Word and element pointing records:
● ● ● ● ● ● ●

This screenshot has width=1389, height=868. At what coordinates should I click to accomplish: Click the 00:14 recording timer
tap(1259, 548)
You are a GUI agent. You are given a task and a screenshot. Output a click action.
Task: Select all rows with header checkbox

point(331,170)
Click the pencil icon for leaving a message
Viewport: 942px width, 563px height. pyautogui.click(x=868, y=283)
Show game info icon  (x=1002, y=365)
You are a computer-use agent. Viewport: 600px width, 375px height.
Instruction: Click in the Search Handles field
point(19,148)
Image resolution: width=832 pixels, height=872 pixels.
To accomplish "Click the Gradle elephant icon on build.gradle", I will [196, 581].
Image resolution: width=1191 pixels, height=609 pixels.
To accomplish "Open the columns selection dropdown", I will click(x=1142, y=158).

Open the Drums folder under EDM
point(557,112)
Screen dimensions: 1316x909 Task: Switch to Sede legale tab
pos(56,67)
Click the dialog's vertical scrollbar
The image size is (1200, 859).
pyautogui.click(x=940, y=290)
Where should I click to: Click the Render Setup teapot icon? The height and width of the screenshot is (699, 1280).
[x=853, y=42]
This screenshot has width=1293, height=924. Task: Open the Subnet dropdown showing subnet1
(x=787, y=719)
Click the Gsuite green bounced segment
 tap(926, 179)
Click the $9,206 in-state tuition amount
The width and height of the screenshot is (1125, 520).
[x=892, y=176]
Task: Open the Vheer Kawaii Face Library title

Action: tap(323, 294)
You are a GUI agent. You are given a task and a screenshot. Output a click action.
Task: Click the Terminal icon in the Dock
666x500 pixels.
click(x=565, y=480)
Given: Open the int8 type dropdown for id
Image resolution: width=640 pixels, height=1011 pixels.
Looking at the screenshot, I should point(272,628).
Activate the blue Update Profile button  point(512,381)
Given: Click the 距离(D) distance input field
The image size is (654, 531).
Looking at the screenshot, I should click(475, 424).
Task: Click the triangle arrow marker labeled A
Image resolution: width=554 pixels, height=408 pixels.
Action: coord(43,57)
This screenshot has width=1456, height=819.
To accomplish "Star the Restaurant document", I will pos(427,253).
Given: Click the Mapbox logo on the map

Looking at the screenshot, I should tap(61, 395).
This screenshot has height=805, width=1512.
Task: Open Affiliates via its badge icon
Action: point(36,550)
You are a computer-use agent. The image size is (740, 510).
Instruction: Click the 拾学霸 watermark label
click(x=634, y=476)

● ● ● ● ● ● ●

◆ Job
Please retype every line of the records above word for word.

◆ Task result
This screenshot has width=1389, height=868. At what coordinates should I click to accomplish: Click the 00:14 recording timer
tap(1259, 548)
You are a GUI agent. You are given a task and a screenshot. Output a click action.
Task: Select all rows with header checkbox

point(331,170)
Click the pencil icon for leaving a message
Viewport: 942px width, 563px height. pyautogui.click(x=868, y=283)
Show game info icon  (x=1002, y=365)
You are a computer-use agent. Viewport: 600px width, 375px height.
Instruction: Click in the Search Handles field
point(19,148)
Image resolution: width=832 pixels, height=872 pixels.
To accomplish "Click the Gradle elephant icon on build.gradle", I will [196, 581].
Image resolution: width=1191 pixels, height=609 pixels.
To accomplish "Open the columns selection dropdown", I will click(x=1142, y=158).

Open the Drums folder under EDM
point(557,112)
Screen dimensions: 1316x909 Task: Switch to Sede legale tab
pos(56,67)
Click the dialog's vertical scrollbar
The image size is (1200, 859).
pyautogui.click(x=940, y=290)
Where should I click to: Click the Render Setup teapot icon? The height and width of the screenshot is (699, 1280).
[x=853, y=42]
This screenshot has width=1293, height=924. Task: Open the Subnet dropdown showing subnet1
(x=787, y=719)
Click the Gsuite green bounced segment
 tap(926, 179)
Click the $9,206 in-state tuition amount
The width and height of the screenshot is (1125, 520).
[x=892, y=176]
Task: Open the Vheer Kawaii Face Library title

Action: tap(323, 294)
You are a GUI agent. You are given a task and a screenshot. Output a click action.
Task: Click the Terminal icon in the Dock
666x500 pixels.
click(x=565, y=480)
Given: Open the int8 type dropdown for id
Image resolution: width=640 pixels, height=1011 pixels.
Looking at the screenshot, I should point(272,628).
Activate the blue Update Profile button  point(512,381)
Given: Click the 距离(D) distance input field
The image size is (654, 531).
Looking at the screenshot, I should click(475, 424).
Task: Click the triangle arrow marker labeled A
Image resolution: width=554 pixels, height=408 pixels.
Action: coord(43,57)
This screenshot has width=1456, height=819.
To accomplish "Star the Restaurant document", I will pos(427,253).
Given: Click the Mapbox logo on the map

Looking at the screenshot, I should tap(61, 395).
This screenshot has height=805, width=1512.
Task: Open Affiliates via its badge icon
Action: point(36,550)
You are a computer-use agent. The image size is (740, 510).
Instruction: Click the 拾学霸 watermark label
click(x=634, y=476)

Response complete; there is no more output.